Everyone likes a good joke, perhaps you did not like that one as much as I did, which is why you should get yourself to Jester: The Online Joke Recommender (shadow.ieor.berkeley.edu/humor), where the site authors are trying to answer the question: is humour universal? One of the interesting things about the Online Joke Recommender is that it is not built by a couple of spotty geeks running a Web site from their parents' cellar; it is run by a lot of spotty geeks operating from University of California at Berkeley, not known for its pursuit of the frivolous - despite its location.

They have built a computer programme which will recommend jokes it thinks you will like based on your ratings of sample funnies. This is, of course, an indication that the folk at The Online Joke Recommender have too much time on their hands.
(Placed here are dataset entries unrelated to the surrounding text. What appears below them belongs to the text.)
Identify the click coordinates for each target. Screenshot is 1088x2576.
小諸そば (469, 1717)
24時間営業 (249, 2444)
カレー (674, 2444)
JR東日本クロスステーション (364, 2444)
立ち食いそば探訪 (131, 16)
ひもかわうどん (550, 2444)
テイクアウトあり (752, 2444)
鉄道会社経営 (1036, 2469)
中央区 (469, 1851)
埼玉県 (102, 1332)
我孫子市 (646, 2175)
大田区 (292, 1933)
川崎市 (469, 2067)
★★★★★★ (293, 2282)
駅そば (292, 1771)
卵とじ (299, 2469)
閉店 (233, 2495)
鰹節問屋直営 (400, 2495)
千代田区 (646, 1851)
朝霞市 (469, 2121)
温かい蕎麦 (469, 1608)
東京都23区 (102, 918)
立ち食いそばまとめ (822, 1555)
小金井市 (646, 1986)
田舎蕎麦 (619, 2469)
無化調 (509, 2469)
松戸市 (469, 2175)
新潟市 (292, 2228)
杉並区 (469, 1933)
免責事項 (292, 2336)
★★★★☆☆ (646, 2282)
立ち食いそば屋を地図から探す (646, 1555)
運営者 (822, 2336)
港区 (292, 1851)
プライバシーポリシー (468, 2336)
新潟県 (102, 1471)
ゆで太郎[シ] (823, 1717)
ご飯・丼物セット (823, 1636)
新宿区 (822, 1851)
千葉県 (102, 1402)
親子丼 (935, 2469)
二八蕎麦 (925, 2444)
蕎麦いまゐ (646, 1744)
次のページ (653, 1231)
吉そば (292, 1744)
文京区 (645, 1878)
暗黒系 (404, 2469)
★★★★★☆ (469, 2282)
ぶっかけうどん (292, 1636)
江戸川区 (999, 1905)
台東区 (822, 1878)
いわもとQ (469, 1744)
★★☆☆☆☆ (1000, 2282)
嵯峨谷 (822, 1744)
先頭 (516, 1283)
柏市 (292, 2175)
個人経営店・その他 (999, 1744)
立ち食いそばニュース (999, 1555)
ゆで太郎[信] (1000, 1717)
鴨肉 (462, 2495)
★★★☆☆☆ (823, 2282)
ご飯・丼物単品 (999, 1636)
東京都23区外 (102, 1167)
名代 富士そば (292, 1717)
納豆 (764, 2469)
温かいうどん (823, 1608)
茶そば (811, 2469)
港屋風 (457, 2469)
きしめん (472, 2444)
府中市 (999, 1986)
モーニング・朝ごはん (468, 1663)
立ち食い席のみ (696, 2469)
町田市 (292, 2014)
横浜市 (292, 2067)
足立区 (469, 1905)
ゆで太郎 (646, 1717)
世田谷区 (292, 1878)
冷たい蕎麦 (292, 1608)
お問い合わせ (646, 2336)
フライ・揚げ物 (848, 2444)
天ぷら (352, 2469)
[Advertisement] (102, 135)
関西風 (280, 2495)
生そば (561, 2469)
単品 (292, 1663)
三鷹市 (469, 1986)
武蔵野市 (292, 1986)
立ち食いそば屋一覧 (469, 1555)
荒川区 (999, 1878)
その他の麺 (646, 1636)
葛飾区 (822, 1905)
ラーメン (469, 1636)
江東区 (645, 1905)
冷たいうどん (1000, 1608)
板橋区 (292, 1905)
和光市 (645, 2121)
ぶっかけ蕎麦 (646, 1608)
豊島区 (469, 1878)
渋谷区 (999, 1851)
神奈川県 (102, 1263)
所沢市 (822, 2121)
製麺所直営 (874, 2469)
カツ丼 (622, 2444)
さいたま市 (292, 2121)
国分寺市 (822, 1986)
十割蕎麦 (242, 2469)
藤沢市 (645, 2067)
Those of you who have visited a site like Amazon.com will be familiar with collaborative filtering: the system Amazon.com uses to recommend books to you based on your ratings of other books and what you have already purchased. You become associated with a 'nearest neighbour'. Items that have been rated highly by the nearest neighbour are then recommended to the user.

Apparently psychological studies on the human sense of humour indicate that an individual's response to jokes is a function of social, intellectual and emotional characteristics. So what sort of background do you think you have if you find this funny: Q. What do a hurricane, a tornado, and a redneck divorce all have in common? A. Someone's going to lose their trailer ...
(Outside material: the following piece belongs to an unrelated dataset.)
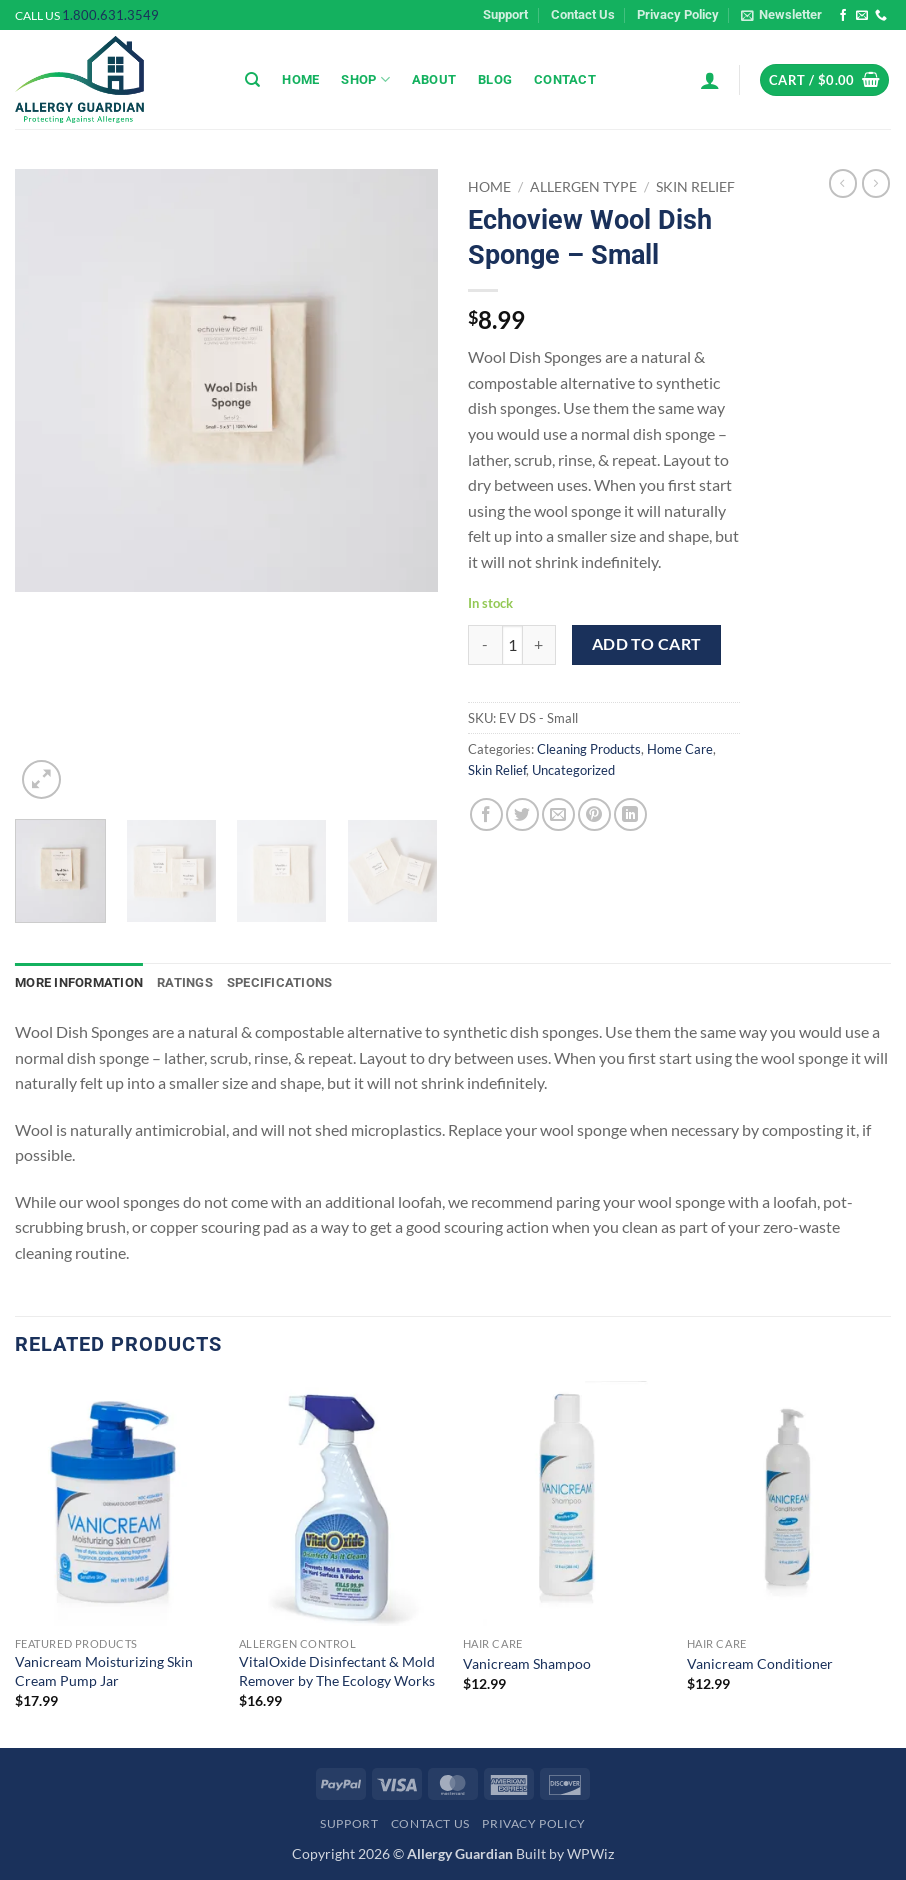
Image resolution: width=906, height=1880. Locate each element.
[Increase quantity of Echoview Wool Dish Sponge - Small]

Log on to Jester and you will be asked to rate a set of 25 jokes by clicking an on-screen meter shaded from Not Funny to Very Funny. It takes five to 10 minutes to complete - depending on how quickly you get a joke. The system then personalises jokes according to its perception of your sense of humour, which I suppose could be dispiriting if it suddenly produces a set of knock-knock jokes or half a dozen limericks. Naturally, this being the '90s - or a US site, I am not sure which - there is a warning that some of the jokes you will see 'may be considered by some to be offensive.

If you are likely to be offended by mild ethnic, sexist, or religious jokes please exit now.' So if you do not have a sense of humour, do not proceed. Mind you, it does kick off with the undeniably tasteless: Q: What's O.J. Simpson's Internet address? A: Slash, slash, backslash, slash, slash, escape. Some of the jokes, like that one, have been around a bit, in which case you are asked to rate them according to how funny they were when you heard them the first time not based on the groan factor they now hold.

Part of the fun of the site is learning a little about what you do find funny. Is it the question and answer jokes, the statement jokes, the sexist jokes, the ethnic jokes, or a combination? Do you have a sense of humour at all? Two cannibals are eating a clown, one turns to other and says: 'Does this taste funny to you?' Of course, the nice thing about being told jokes by a Web site is you do not have to sit through the tortuous delivery of most joke tellers: the jokes where an Englishman, an Irishman and a Scotsman each walk into 25 rooms and say the same thing in all but one of them but the joke teller has to go through all 75 rooms to get to the punchline.